▸ Exercise goal: For the entries below, the result should be an exact transcription of the lines from the one with "Using Commander Interface (462, 549)" up to and including the one with "SourceForge Review (453, 271)", and only those.

▸ Provided data:
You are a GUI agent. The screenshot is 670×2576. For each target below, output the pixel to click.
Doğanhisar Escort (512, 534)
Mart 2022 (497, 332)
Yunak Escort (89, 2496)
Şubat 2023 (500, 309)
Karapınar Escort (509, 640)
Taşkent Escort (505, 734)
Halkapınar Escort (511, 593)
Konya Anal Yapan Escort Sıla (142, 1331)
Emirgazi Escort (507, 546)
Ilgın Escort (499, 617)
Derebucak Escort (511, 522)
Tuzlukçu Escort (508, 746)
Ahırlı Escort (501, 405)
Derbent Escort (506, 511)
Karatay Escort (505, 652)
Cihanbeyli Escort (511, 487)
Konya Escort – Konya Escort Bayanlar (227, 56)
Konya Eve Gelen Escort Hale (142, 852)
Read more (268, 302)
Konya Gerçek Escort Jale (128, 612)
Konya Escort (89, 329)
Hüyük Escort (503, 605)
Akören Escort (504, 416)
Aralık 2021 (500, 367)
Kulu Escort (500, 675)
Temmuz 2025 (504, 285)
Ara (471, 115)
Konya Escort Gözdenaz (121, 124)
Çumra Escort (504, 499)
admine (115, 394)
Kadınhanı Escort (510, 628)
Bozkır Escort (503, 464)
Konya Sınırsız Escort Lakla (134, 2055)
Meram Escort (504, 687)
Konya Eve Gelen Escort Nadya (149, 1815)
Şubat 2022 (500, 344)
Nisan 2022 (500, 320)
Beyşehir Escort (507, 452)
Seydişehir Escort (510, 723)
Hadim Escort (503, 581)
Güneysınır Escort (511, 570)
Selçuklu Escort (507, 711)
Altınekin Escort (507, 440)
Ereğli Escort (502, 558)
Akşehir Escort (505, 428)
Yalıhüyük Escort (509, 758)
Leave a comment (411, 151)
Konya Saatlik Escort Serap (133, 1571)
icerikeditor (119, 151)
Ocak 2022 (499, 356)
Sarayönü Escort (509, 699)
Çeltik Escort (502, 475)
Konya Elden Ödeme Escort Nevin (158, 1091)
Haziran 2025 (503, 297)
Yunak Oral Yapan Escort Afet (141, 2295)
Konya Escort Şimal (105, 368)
* * *
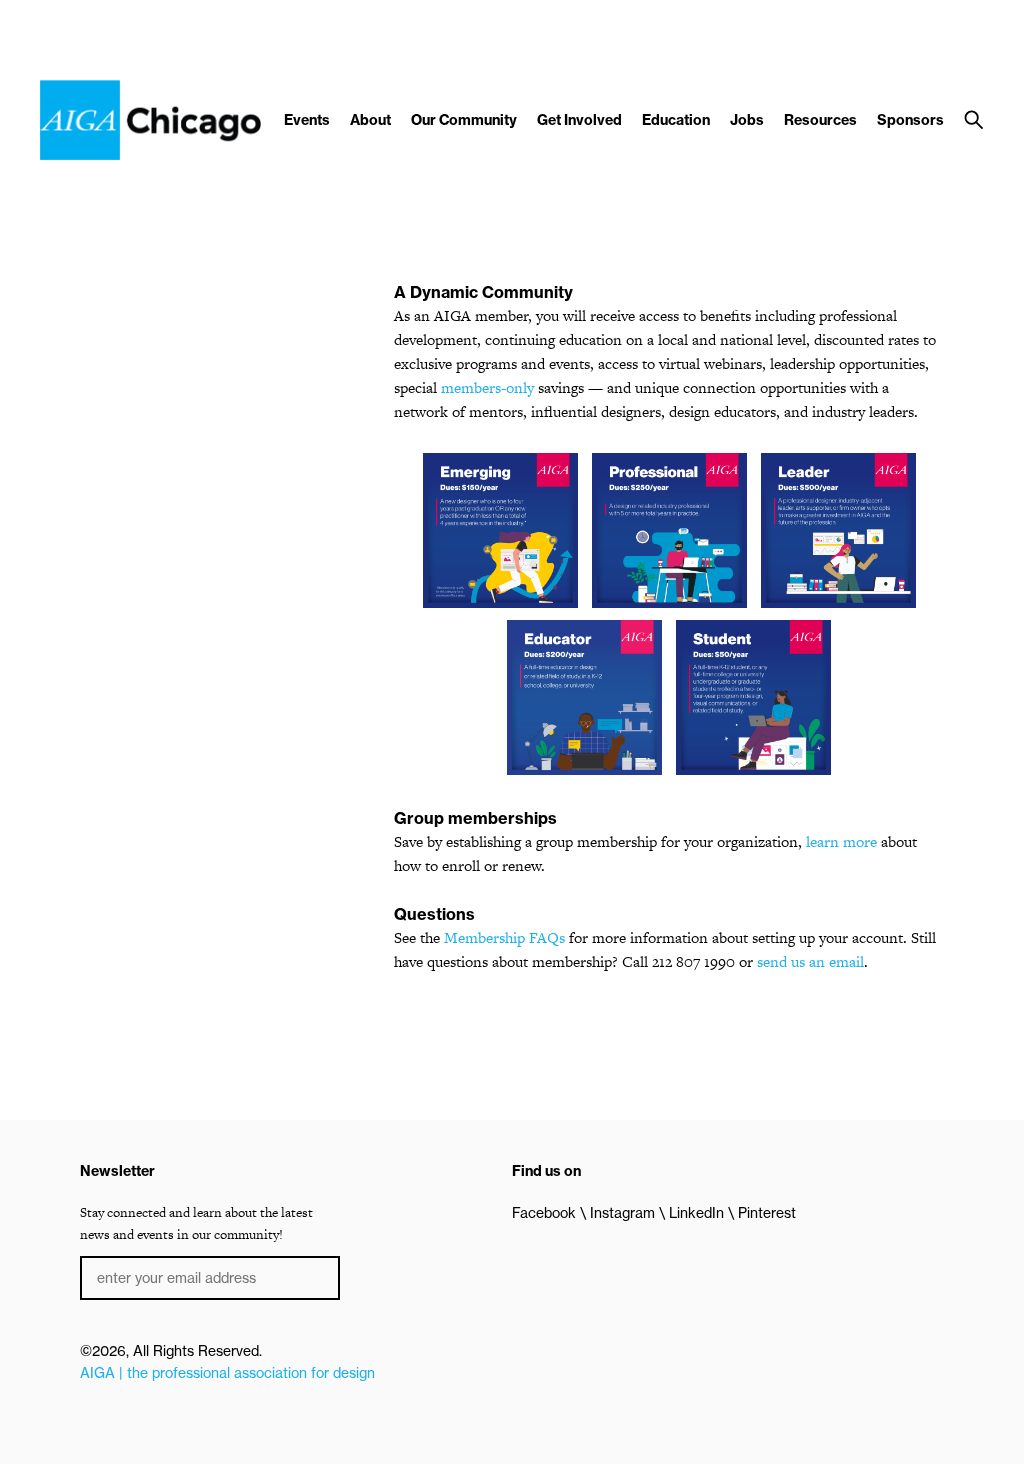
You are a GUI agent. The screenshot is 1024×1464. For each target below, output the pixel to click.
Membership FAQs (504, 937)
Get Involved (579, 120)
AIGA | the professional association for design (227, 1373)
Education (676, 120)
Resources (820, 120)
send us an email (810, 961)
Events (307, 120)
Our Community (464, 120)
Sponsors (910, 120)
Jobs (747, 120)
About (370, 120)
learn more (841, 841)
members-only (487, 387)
==
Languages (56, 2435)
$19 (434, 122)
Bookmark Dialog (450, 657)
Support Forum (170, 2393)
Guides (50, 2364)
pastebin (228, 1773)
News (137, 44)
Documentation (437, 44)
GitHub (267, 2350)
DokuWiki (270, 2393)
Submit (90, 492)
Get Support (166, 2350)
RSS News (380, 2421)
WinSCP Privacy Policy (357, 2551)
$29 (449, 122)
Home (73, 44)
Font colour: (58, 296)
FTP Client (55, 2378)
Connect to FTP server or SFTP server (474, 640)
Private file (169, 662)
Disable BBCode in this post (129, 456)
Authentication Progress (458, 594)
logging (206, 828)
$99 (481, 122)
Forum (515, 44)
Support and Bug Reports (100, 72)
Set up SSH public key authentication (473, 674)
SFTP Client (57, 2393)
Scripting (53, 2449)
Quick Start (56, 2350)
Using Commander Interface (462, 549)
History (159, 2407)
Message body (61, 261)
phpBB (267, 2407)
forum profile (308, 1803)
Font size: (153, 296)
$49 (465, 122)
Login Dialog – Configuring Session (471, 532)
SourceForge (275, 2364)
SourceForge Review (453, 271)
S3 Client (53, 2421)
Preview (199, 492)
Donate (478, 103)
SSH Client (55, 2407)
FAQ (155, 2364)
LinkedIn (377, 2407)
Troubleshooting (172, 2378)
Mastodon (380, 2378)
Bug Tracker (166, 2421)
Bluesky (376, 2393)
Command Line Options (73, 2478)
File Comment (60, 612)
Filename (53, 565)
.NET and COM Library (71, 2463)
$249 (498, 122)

▸ Answer space:
Using Commander Interface (462, 549)
History (159, 2407)
Message body (61, 261)
phpBB (267, 2407)
forum profile (308, 1803)
Font size: (153, 296)
$49 (465, 122)
Login Dialog – Configuring Session (471, 532)
SourceForge (275, 2364)
SourceForge Review (453, 271)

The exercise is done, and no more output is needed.